■ PASSAGE TO READ
★ ★ ★ ★

# liquidSVM: Demo for R

#### 2017-02-23

We give a demonstration of the capabilities of liquidSVM from an R viewpoint. More detailed information can be found in the documentation and in the help (e.g. ?svm).

Disclaimer: liquidSVM and the R-bindings are in general quite stable and well tested by several people. However, use in production is at your own risk.

If you run into problems please check first the documentation for more details, or report the bug to the maintainer.

## liquidSVM in one Minute

To install and load the library, start an R session and type

install.packages("liquidSVM",repos="http://www.isa.uni-stuttgart.de/software/R")
library(liquidSVM)

LS-Regression:

# Load test and training data
reg <- liquidData('reg-1d')

Now reg$train contains the training data and reg$test the testing data. Both have the labels in its first column Y and the feature is in column X1. To train on the data and select the best hyperparameters do (display=1 gives some information as the training progresses)

★ ★ ★ ★

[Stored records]
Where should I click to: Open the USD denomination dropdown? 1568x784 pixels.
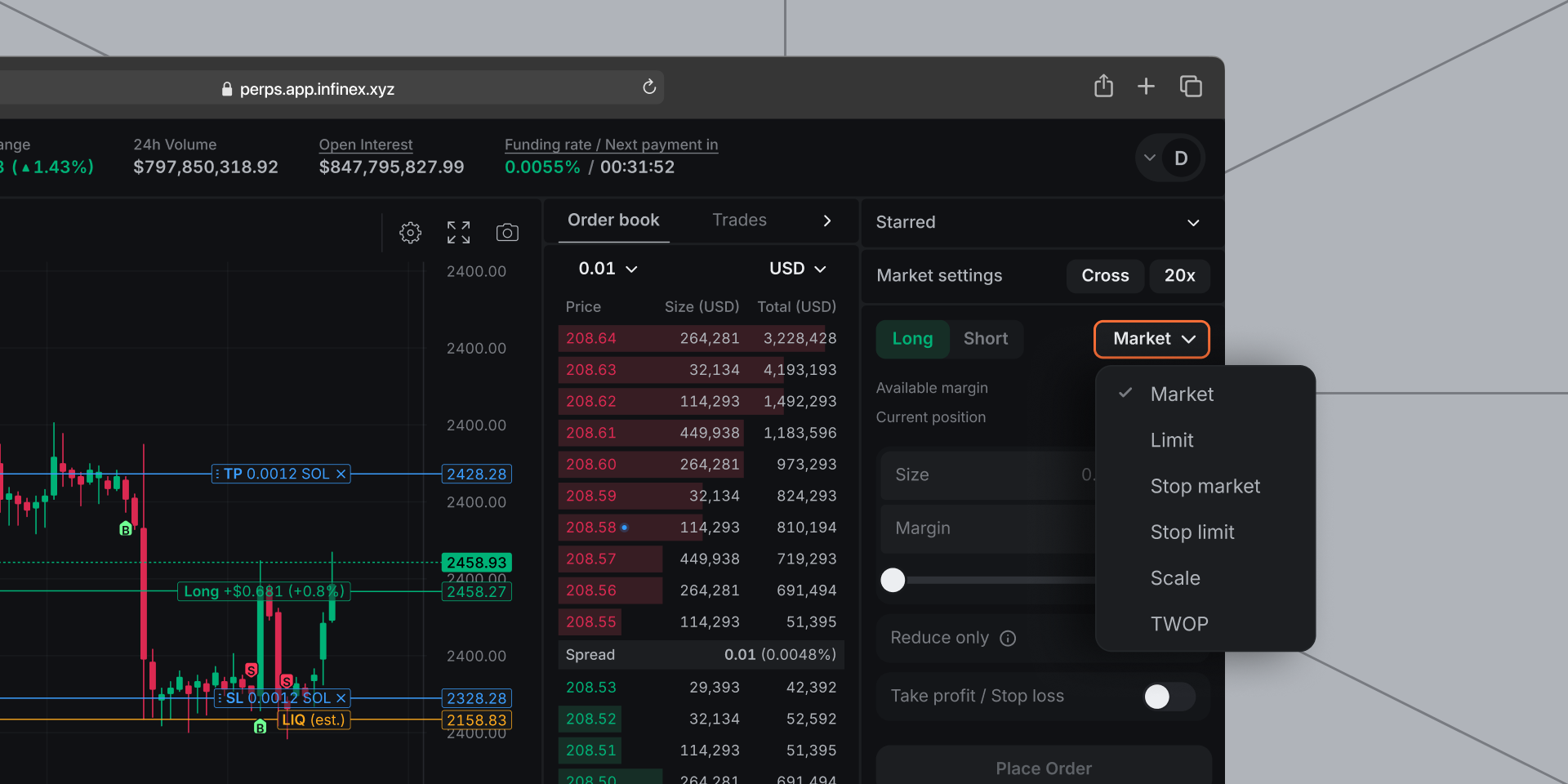797,269
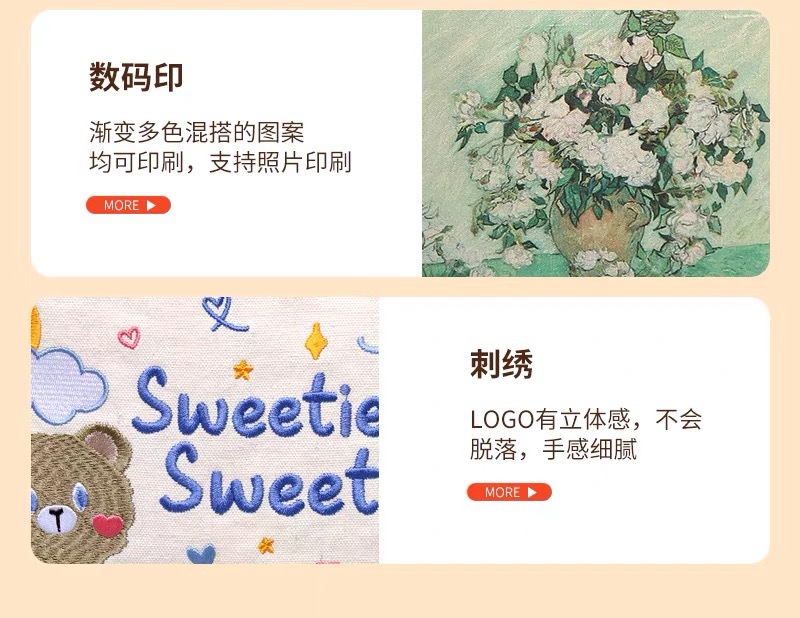Click the text 均可印刷，支持照片印刷
The image size is (800, 618).
(x=220, y=162)
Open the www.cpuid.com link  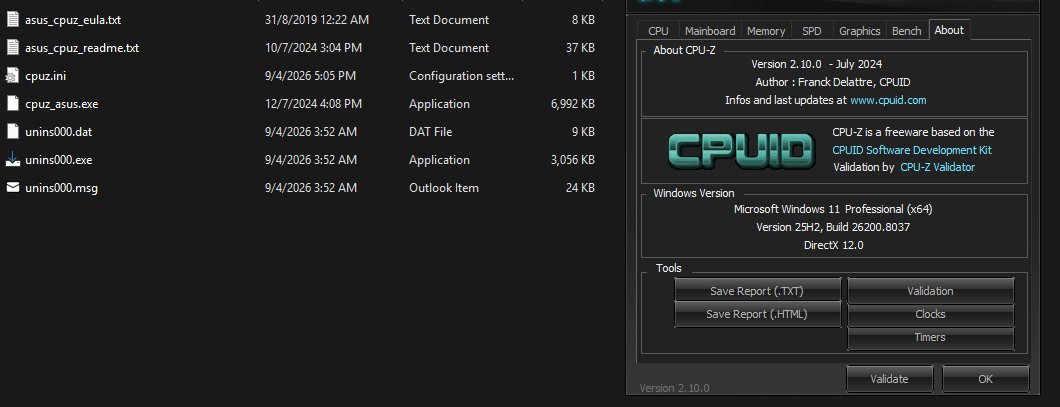pyautogui.click(x=888, y=101)
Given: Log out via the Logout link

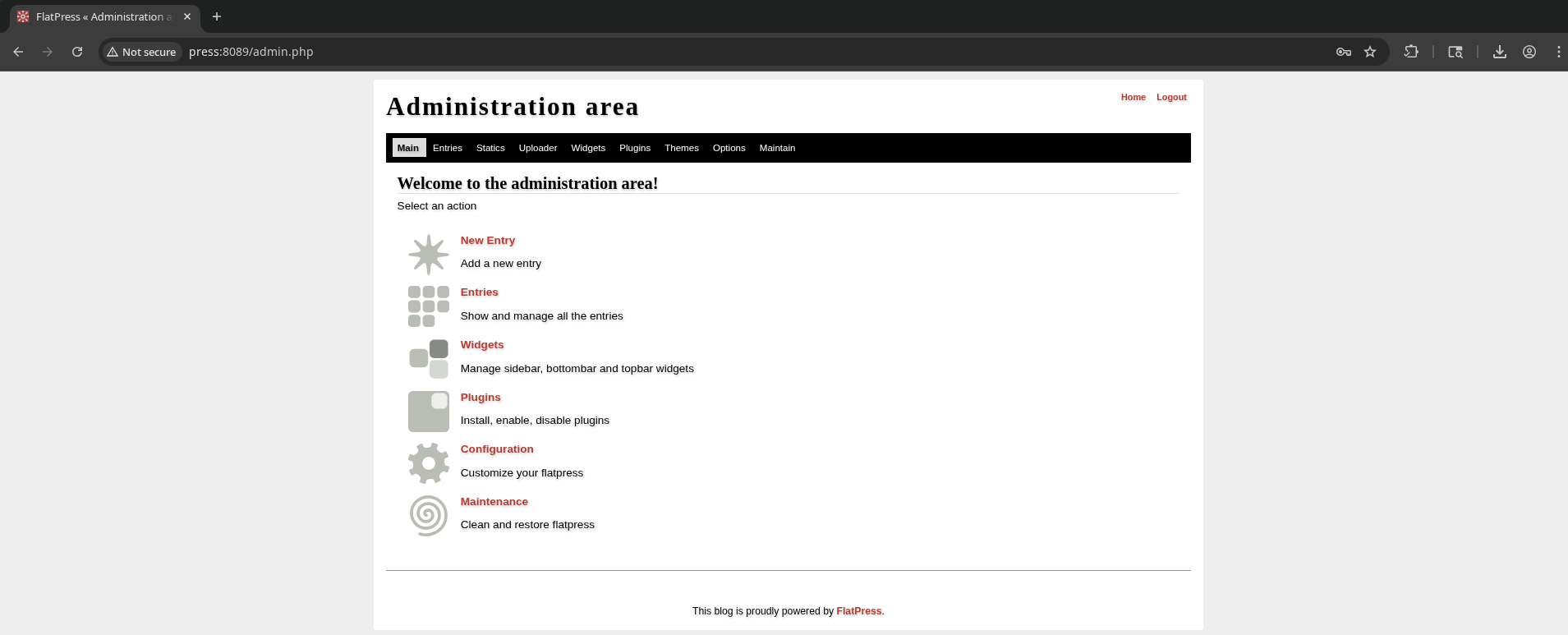Looking at the screenshot, I should 1171,97.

★ ★ ★ ★

■ PARTS OF THE EXERCISE
• A. In the liquidSVM demo, which column of the training and testing data holds the labels?
• B. Quote the liquidSVM demo between "## liquidSVM in" and "library(liquidSVM)", inclusive.

■ RESULTS BY TASK
• A. The first column, Y.

• B.
## liquidSVM in one Minute

To install and load the library, start an R session and type

install.packages("liquidSVM",repos="http://www.isa.uni-stuttgart.de/software/R")
library(liquidSVM)